[Dataset excerpts]
________________
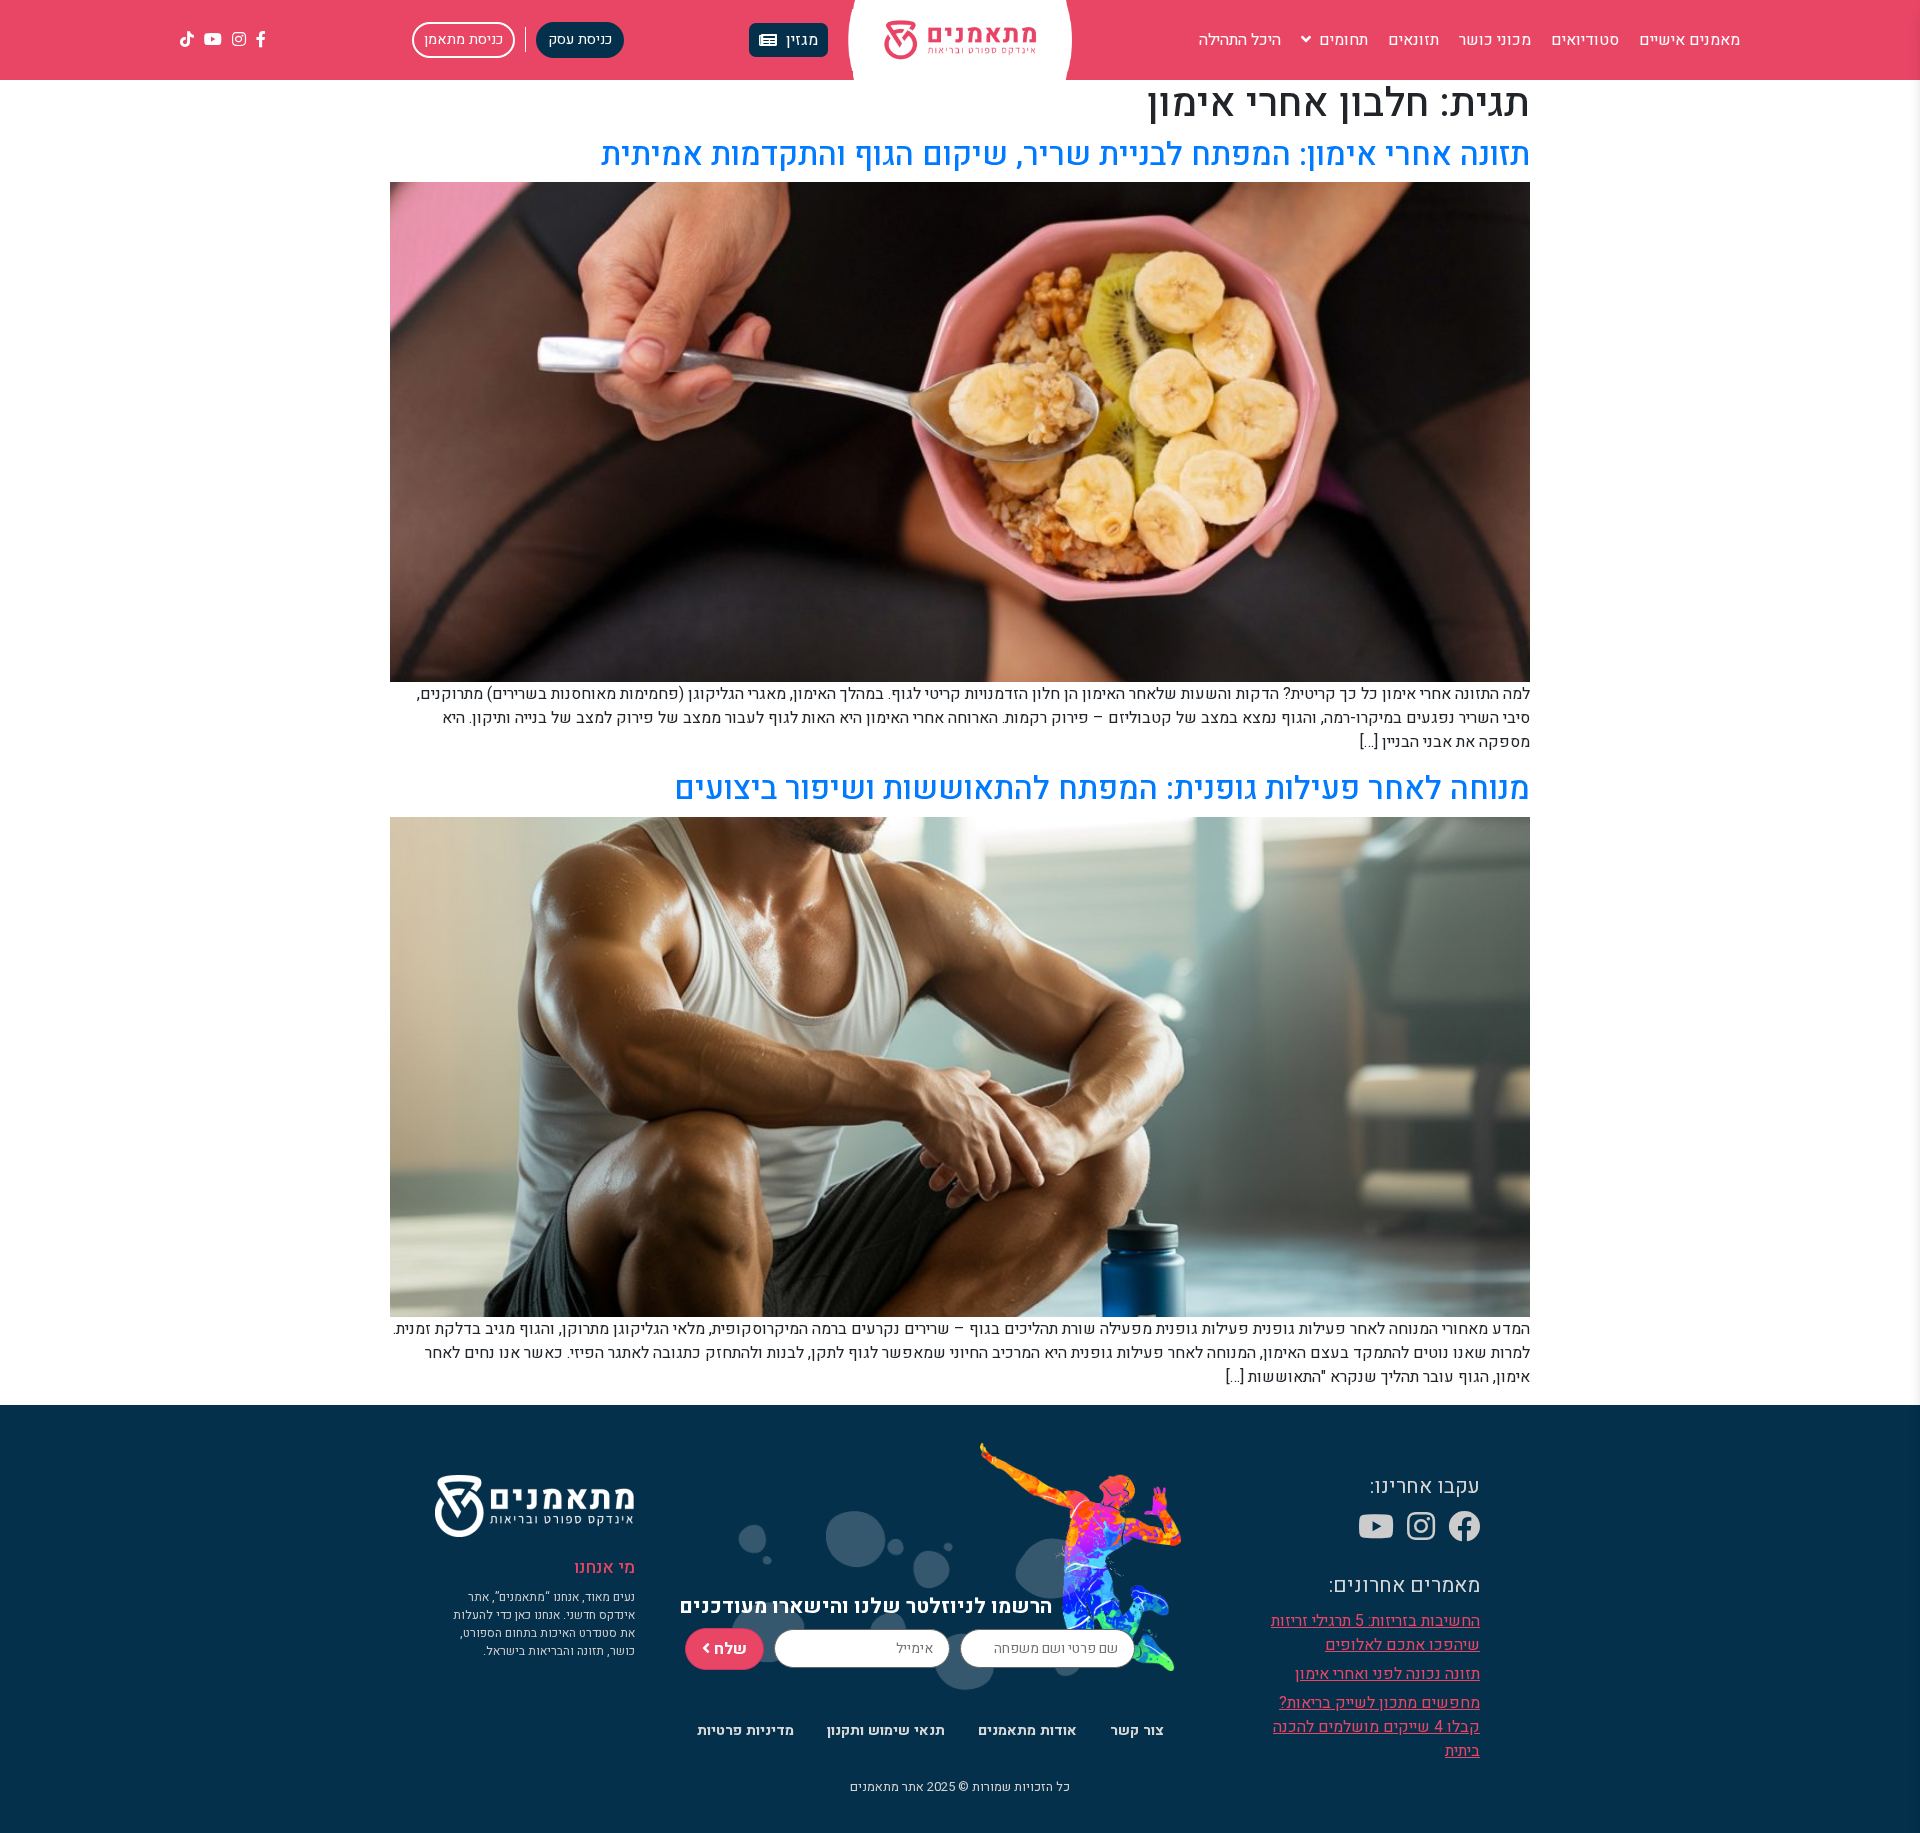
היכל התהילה (1240, 40)
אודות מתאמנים (1027, 1730)
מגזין (802, 40)
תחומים (1341, 40)
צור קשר (1137, 1730)
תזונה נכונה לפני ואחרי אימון (1387, 1674)
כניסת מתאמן (463, 39)
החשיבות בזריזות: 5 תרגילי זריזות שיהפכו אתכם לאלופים (1375, 1633)
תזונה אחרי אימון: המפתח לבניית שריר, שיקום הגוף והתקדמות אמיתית (1065, 154)
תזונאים (1413, 40)
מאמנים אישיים (1689, 40)
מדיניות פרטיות (745, 1730)
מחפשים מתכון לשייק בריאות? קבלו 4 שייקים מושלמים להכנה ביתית (1376, 1727)
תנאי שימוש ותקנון (886, 1730)
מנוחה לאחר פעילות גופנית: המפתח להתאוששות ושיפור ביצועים (1102, 788)
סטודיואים (1585, 40)
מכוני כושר (1495, 40)
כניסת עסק (580, 39)
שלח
________________
• Exercise prompt
An exact retyping of each record, with no pictures, is the answer required.

• Task response
היכל התהילה (1240, 40)
אודות מתאמנים (1027, 1730)
מגזין (802, 40)
תחומים (1341, 40)
צור קשר (1137, 1730)
תזונה נכונה לפני ואחרי אימון (1387, 1674)
כניסת מתאמן (463, 39)
החשיבות בזריזות: 5 תרגילי זריזות שיהפכו אתכם לאלופים (1375, 1633)
תזונה אחרי אימון: המפתח לבניית שריר, שיקום הגוף והתקדמות אמיתית (1065, 154)
תזונאים (1413, 40)
מאמנים אישיים (1689, 40)
מדיניות פרטיות (745, 1730)
מחפשים מתכון לשייק בריאות? קבלו 4 שייקים מושלמים להכנה ביתית (1376, 1727)
תנאי שימוש ותקנון (886, 1730)
מנוחה לאחר פעילות גופנית: המפתח להתאוששות ושיפור ביצועים (1102, 788)
סטודיואים (1585, 40)
מכוני כושר (1495, 40)
כניסת עסק (580, 39)
שלח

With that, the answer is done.